§ Given text
.....

17 March 2023

Useful Idiots

Alexander Dobrindt, the leader of the Bavarian CSU in the German Bundestag, gave a remarkable parliamentary speech today. “A great villainy” and an “attempt to manipulate electoral law” was taking place, with the aim of “cementing the traffic-light coalition’s claim to power”. “All over Europe, far-right parties are trying to destroy parliamentarism from within”, he continued, pointing at the AfD with an outstretched arm. If the word “useful idiots” was appropriate, then with respect to the governing coalition.

I would disagree with him on one point: It is not the AfD I am most afraid of. They are rather unlikely to win any federal elections in the near future. I’m much more concerned about the CDU/CSU.

.....

§ Dataset
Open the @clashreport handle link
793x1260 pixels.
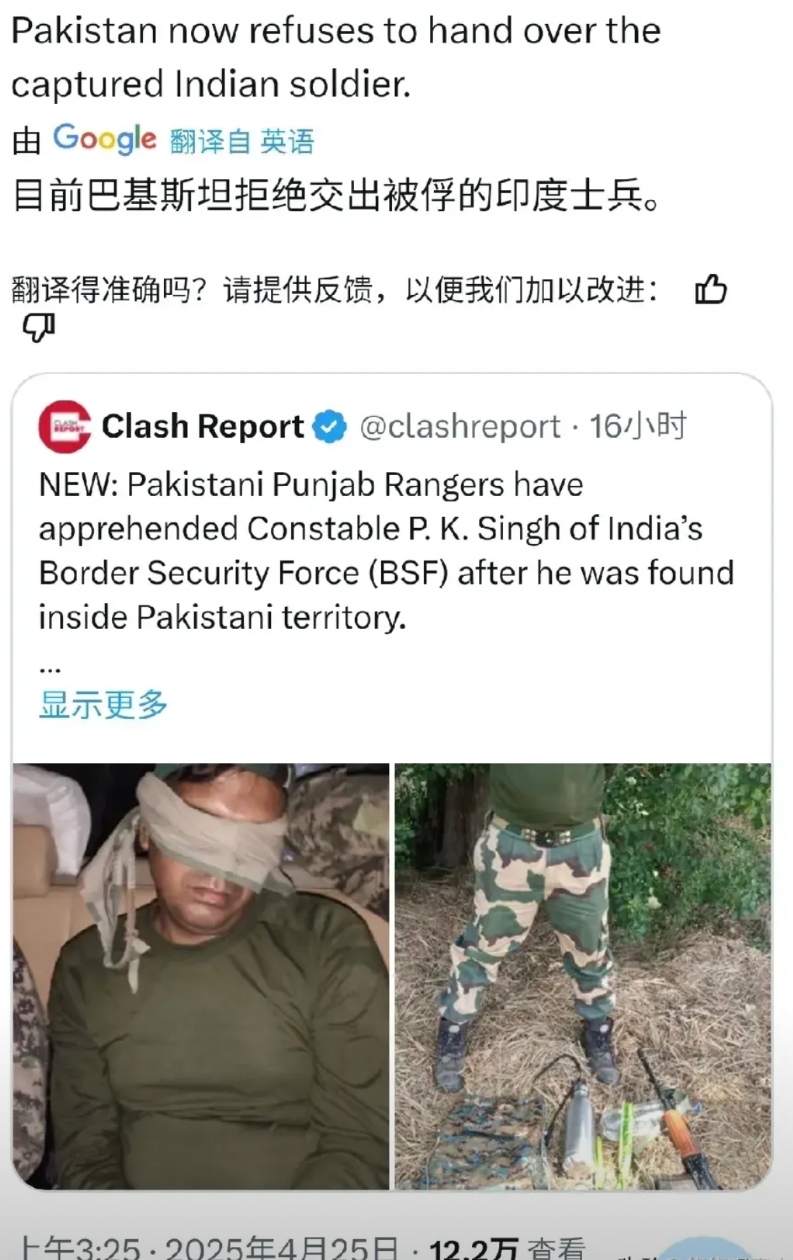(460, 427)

.....

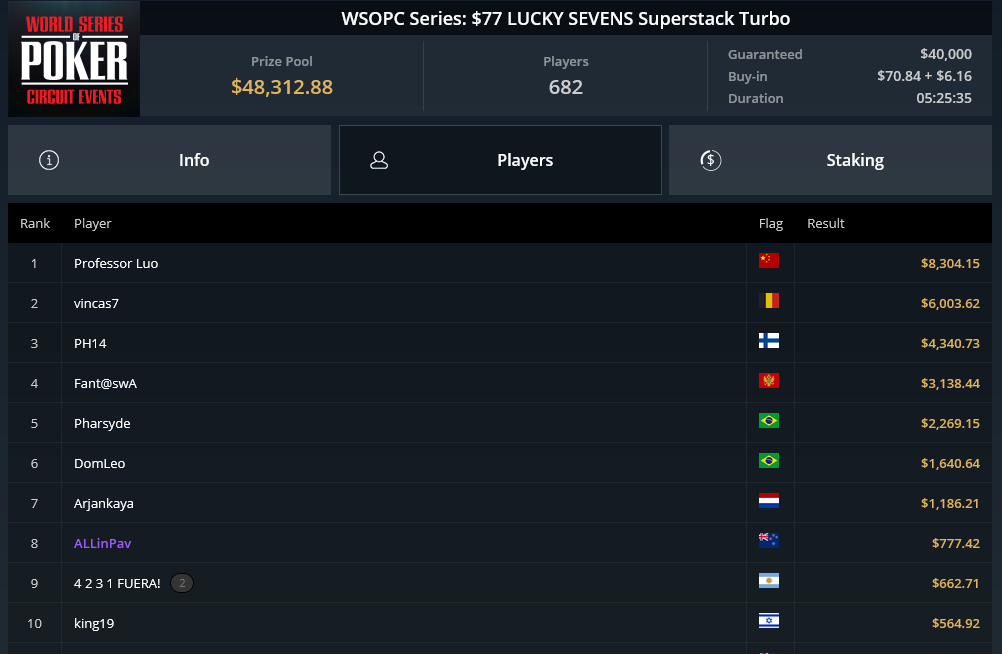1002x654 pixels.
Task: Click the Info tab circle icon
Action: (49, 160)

.....

§ Problems
1. Copy the part of the Bundestag speech text that starts at "17 March 2023" and ends at "about the CDU/CSU.", word for word.
2. Write out the lines of the records that start at the line containing "1002x654 pixels." and end at the line containing "Action: (49, 160)", both included, without the pictures.
The text and the records have nothing to do with each other.

§ Outputs for the tasks
1.
17 March 2023

Useful Idiots

Alexander Dobrindt, the leader of the Bavarian CSU in the German Bundestag, gave a remarkable parliamentary speech today. “A great villainy” and an “attempt to manipulate electoral law” was taking place, with the aim of “cementing the traffic-light coalition’s claim to power”. “All over Europe, far-right parties are trying to destroy parliamentarism from within”, he continued, pointing at the AfD with an outstretched arm. If the word “useful idiots” was appropriate, then with respect to the governing coalition.

I would disagree with him on one point: It is not the AfD I am most afraid of. They are rather unlikely to win any federal elections in the near future. I’m much more concerned about the CDU/CSU.

2.
1002x654 pixels.
Task: Click the Info tab circle icon
Action: (49, 160)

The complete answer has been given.